View from Sapsucker Woods: 50 Years of Florida Scrub-Jay Studies Show Value of Long-Term Research
By John Fitzpatrick
June 17, 2019From the Summer 2019 issue of Living Bird magazine. Subscribe now.
Fifty years ago this spring, Cornell alum Glen Woolfenden ’53 put plastic color leg bands on a few Florida Scrub-Jays at Archbold Biological Station in central Florida. He was intrigued by the cooperative social behavior at the nests of these little-studied jays (older siblings from the previous year’s breeding season stick around to help parents at the nest), and he affixed the leg bands to identify each individual member of seven different family groups.
The color combinations on those leg bands gave rise to pedestrian-sounding names—Red-dash-White-Silver, Blue-dash-Blue-Silver, and so on—that remain vital five decades later even though the jays themselves are long gone. For understanding the complex private lives of individual jays, plus the social and genetic histories of their descendants, those dry band combinations are as informative as if the birds had been called Scarlet Quicksilver, and Indigo Sky.

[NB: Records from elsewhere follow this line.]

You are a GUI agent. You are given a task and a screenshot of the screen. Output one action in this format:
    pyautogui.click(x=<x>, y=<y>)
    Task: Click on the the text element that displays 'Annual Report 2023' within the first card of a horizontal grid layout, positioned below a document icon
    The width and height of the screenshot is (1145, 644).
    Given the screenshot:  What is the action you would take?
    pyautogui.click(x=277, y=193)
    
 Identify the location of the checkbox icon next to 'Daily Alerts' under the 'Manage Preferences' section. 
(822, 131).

Our dear friend Glen passed away in 2007, but the long-term population study he pioneered thrives half a century later. I joined as a college intern in 1972, and in 1990 I hired Glen’s PhD student, Reed Bowman, to start a comparative study in a nearby, rapidly growing residential development. Today, Bowman oversees the entire project as head of Archbold’s avian ecology lab. Over five decades, cohorts of interns and graduate students have honed their skills in field ecology by conducting monthly censuses, finding and monitoring every nest, mapping every territory, counting thousands of acorns, and—key to the workings of a long-term study—color-banding and blood-sampling every nestling and immigrant Florida Scrub-Jay that moves into a local population. Today, dozens of alumni/ae scientists from long-term studies at Archbold Biological Station are practicing ecologists and conservation biologists around the world.

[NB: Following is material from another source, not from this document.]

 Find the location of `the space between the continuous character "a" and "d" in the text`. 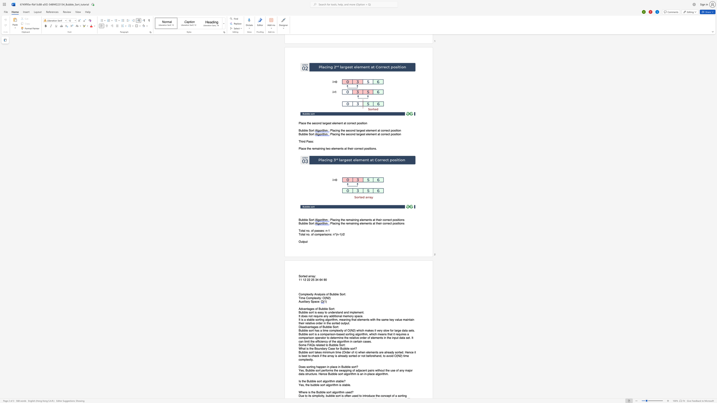

the space between the continuous character "a" and "d" in the text is located at coordinates (331, 316).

Can we possibly still learn new things about Florida Scrub-Jays after 50 years of study and hundreds of publications? This is the most common question we receive about our work, and the answer is a resounding YES. Indeed, the singular importance of long-term ecological research is such that the U.S. National Science Foundation supports two programs bearing these very words: the Long Term Ecological Research program generously supports a network of research facilities in key natural and working-landscape habitats around the world, while the Long Term Research in Environmental Biology program provides baseline support for investigators committed to studying their systems over decades.

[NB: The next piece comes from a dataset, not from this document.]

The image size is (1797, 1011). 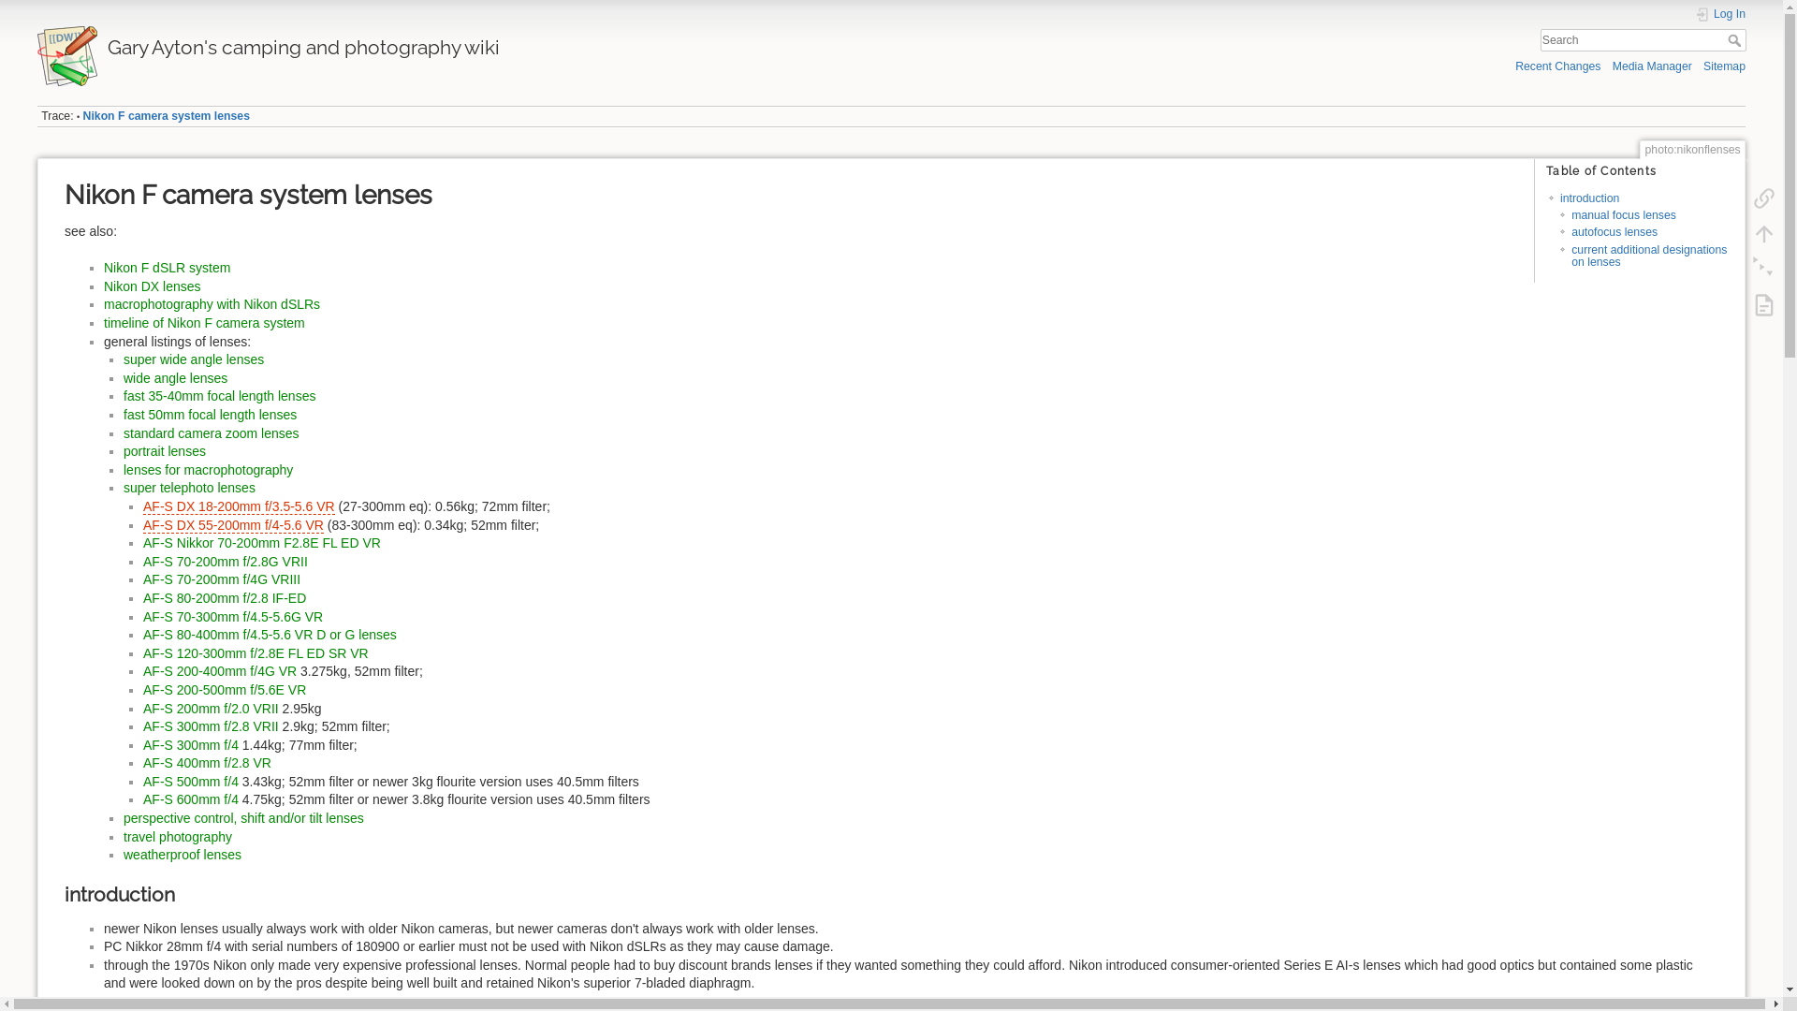 I want to click on 'macrophotography with Nikon dSLRs', so click(x=212, y=302).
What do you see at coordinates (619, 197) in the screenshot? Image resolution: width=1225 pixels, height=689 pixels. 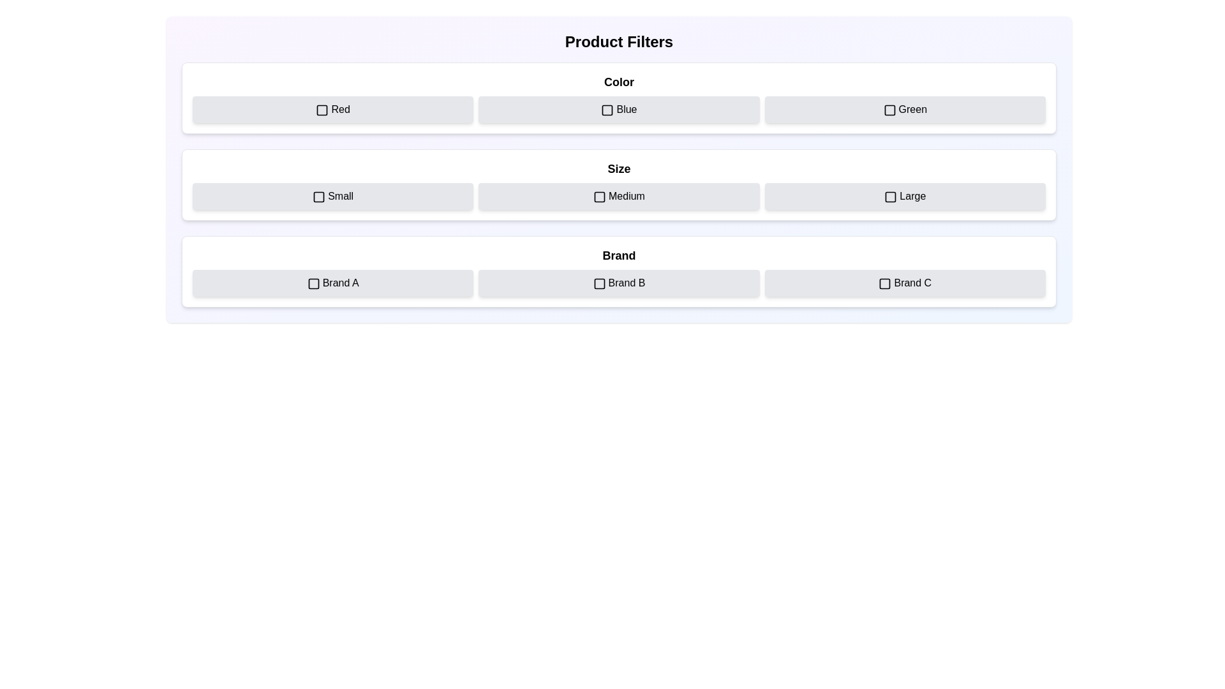 I see `the 'Medium' button with an embedded checkbox icon` at bounding box center [619, 197].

Decades-scale studies of animal and plant systems yield unrivaled perspectives for ecology, evolutionary biology, and conservation. In our case, Florida Scrub-Jays can live for up to 15 years, so decades are required to accumulate enough data to analyze how and why individuals vary in their success at contributing offspring to future generations. It also takes decades to document experimentally the essential importance of the natural wildfire cycle for Florida Scrub-Jay conservation. Moreover, new technologies, such as genomics, keep evolving that allow us to dig deeper into such questions, and to train—and be trained by—new students in their applications. Even as I write this essay, Cornell graduate student Young Ha Suh is pilot-testing tiny radio-frequency tags (yet another new technology) to resolve long-standing mysteries involving social networks and dispersal prospecting by prebreeding jays. If her work pans out, these tags are likely to launch a whole new generation of studies, eventually accumulating new decades of data on day-by-day movements of individuals.
As human influences continue to affect the natural fabric of our planet, the pivotal importance of long-term ecological studies for understanding and moderating our impacts will only grow. Our commitment to Glen is that the study he began five decades ago shall live on and be passed from one generation of scientist to the next, just as he did.